Early in infection there is quite a discrepancy between patients’ symptoms and this adds to the already challenging diagnosis of AK. Some patients report intense pain that may be disproportionate to the clinical features they present, while others report the sensation of a foreign body in the eye for a number of weeks. In the early stages, a patient may experience photophobia, redness and tearing.20,21 All these symptoms, including extreme pain, may come as no surprise to eye care professionals as the eye is an immunoprivileged site and any foreign body that triggers an immune response is likely to lead to an adverse inflammation.22 The cornea is also one of the most sensitive organs in the human body with a high level of pain receptors. It is extremely important to highlight that any symptoms at this early stage can vary and this may lead to misdiagnosis of AK with devastating effects at later stages. In the early infection stages, it is generally recommended to look for punctate epithelial erosion (PEE), as this presents in approximately 55% of AK patients.23 PEE is the non-specific description of microscopic defects in the corneal epithelium that stain with fluorescein.
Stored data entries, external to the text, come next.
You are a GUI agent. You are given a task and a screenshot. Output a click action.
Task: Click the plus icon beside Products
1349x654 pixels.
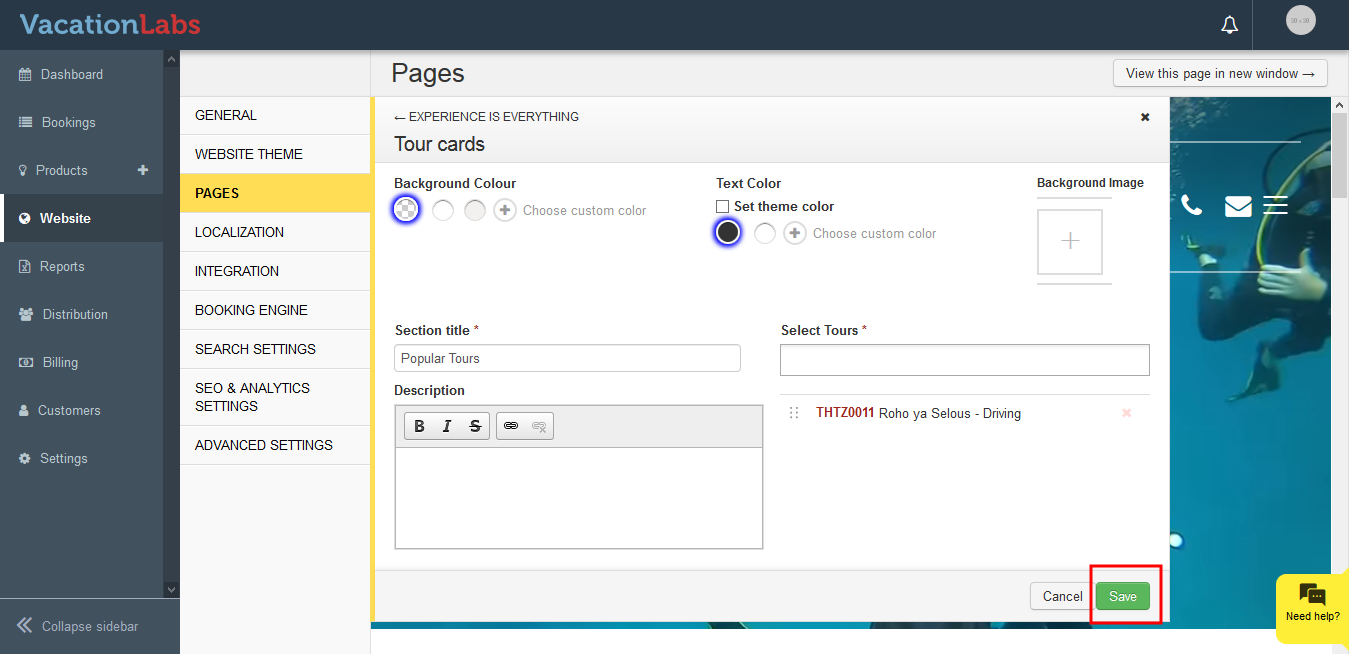click(x=143, y=170)
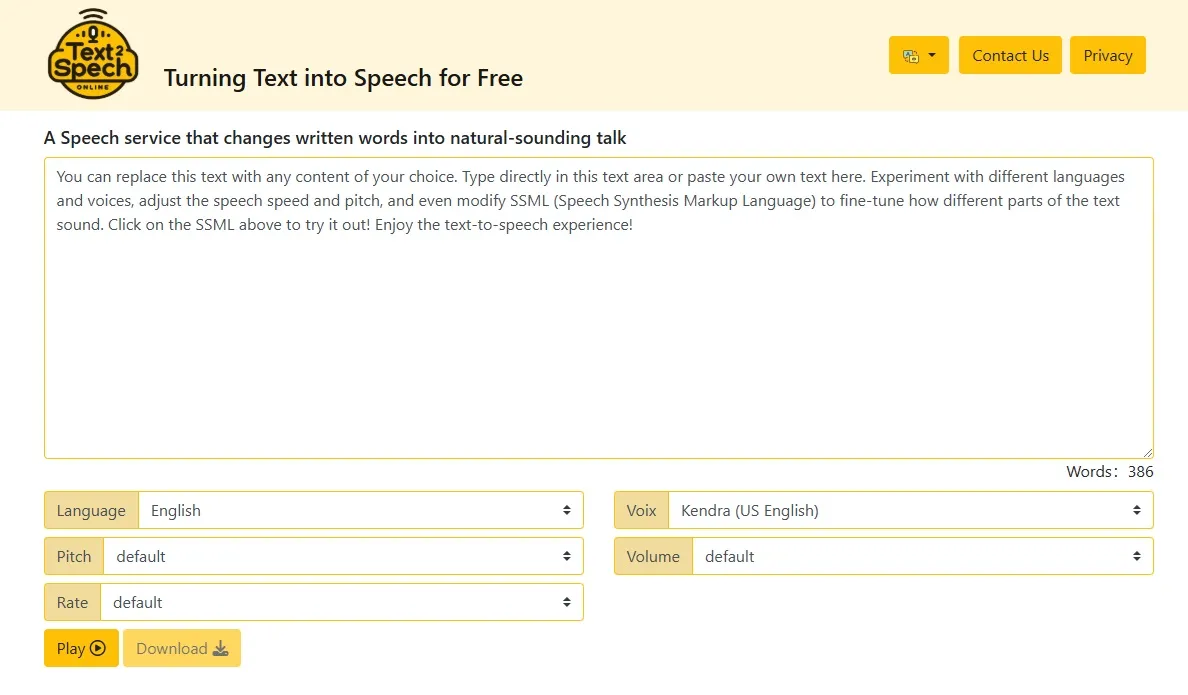This screenshot has width=1188, height=695.
Task: Open the Privacy page
Action: tap(1107, 55)
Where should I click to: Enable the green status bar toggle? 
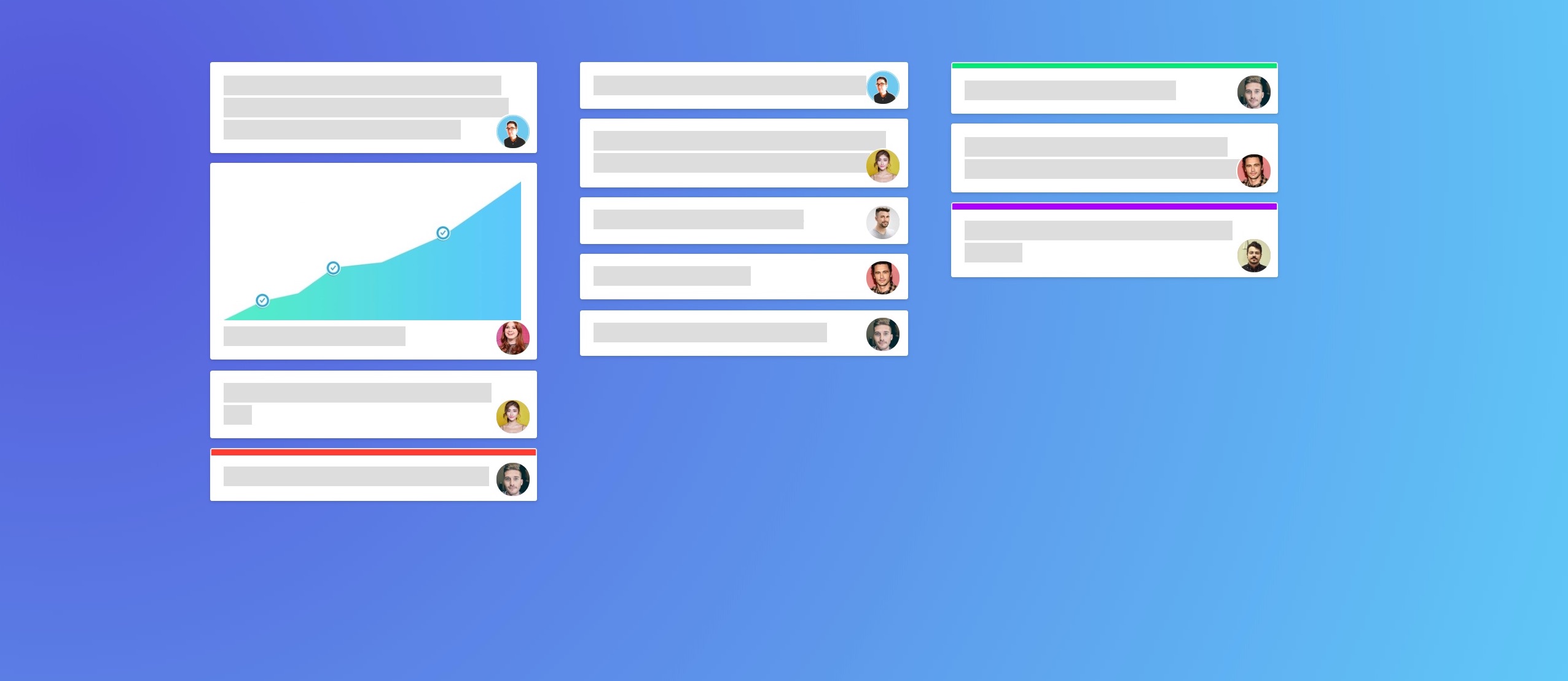[1113, 64]
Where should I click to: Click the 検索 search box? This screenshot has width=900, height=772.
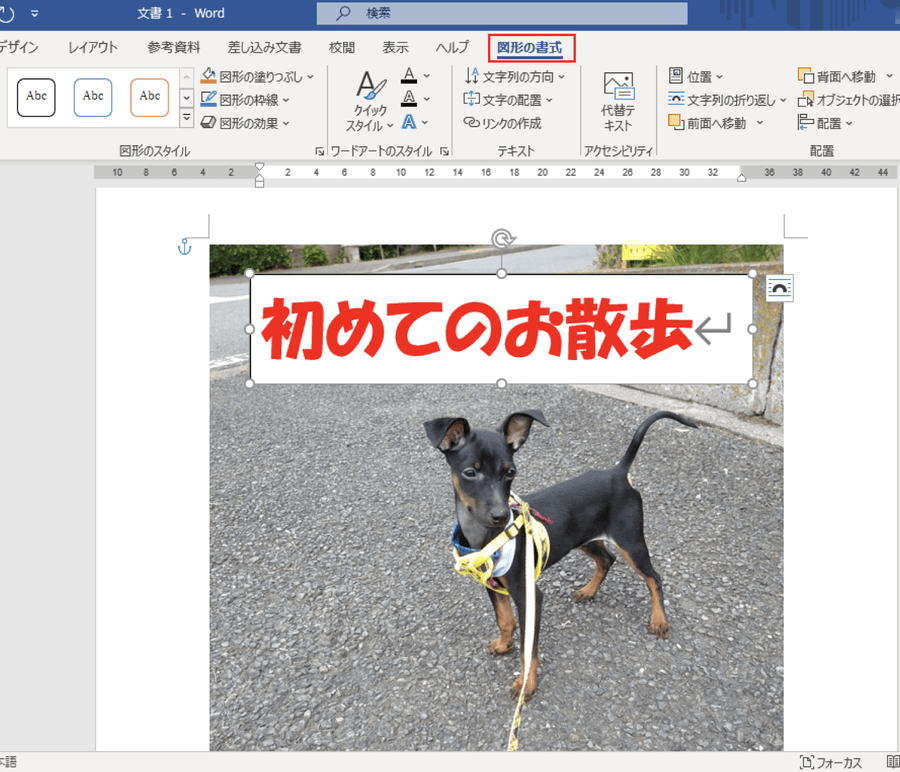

Late infection, clinical features

At the later stages of infection, Acanthamoeba irreparably damages the cornea and causes decreased vision due to inflammation. Some patients may experience microcystic oedema (32%) and limbitis (24%); only about 10% of patients present with a dendritic ulcer and only 4% will have a ring infiltrate.24 The ring-like infiltrate is considered the hallmark of Acanthamoeba keratitis and only develops after the amoebae have penetrated the full depth of the cornea and invaded the stroma. It is hoped that AK is diagnosed prior to this. At this point, the patient’s sight is severely under threat and treatment can be completely ineffective as the Acanthamoeba is no longer on the corneal surface. A corneal graft is usually a last resort, but there are many cases where Acanthamoeba in the stroma reactivate and cause infection in the graft.19


Diagnosis

Diagnosis in the ophthalmology clinic is made on the basis of the clinical picture, including symptoms and features as previously described, along with confocal microscopy to detect Acanthamoeba trophozoites and cysts. The challenge with this technique is that Acanthamoeba cells look like the human macrophages16, 25 that are recruited to the cornea during the inflammatory process, so it may be difficult to distinguish between cells. In addition, the cost of confocal microscopy is very high and is not always available. Furthermore, a corneal scrape is usually taken so that organisms can be isolated from a corneal culture or detected in histopathology. The current gold standard test is the polymerase chain reaction assay, in which amplification of an Acanthamoeba gene on extracted DNA from the corneal scrape confirms the presence of Acanthamoeba.26


Treatment

Early features of AK can overlap with that of bacterial, fungal and viral keratitis. Initial therapy is often broad spectrum antibiotics until the causative agent is identified, but this delay in treatment could have negative impact on the prognosis of Acanthamoeba keratitis. On one hand, antibiotics will only kill bacteria, allowing the Acanthamoeba to continue its pathogenesis, and on the other hand, some antibiotic drops may contain excipients that could make Acanthamoeba less active or encyst, thus turning into a subclinical infection, that may then flare up at a later date.1 This may have impact on the ‘real’ incidence figures on Acanthamoeba keratitis.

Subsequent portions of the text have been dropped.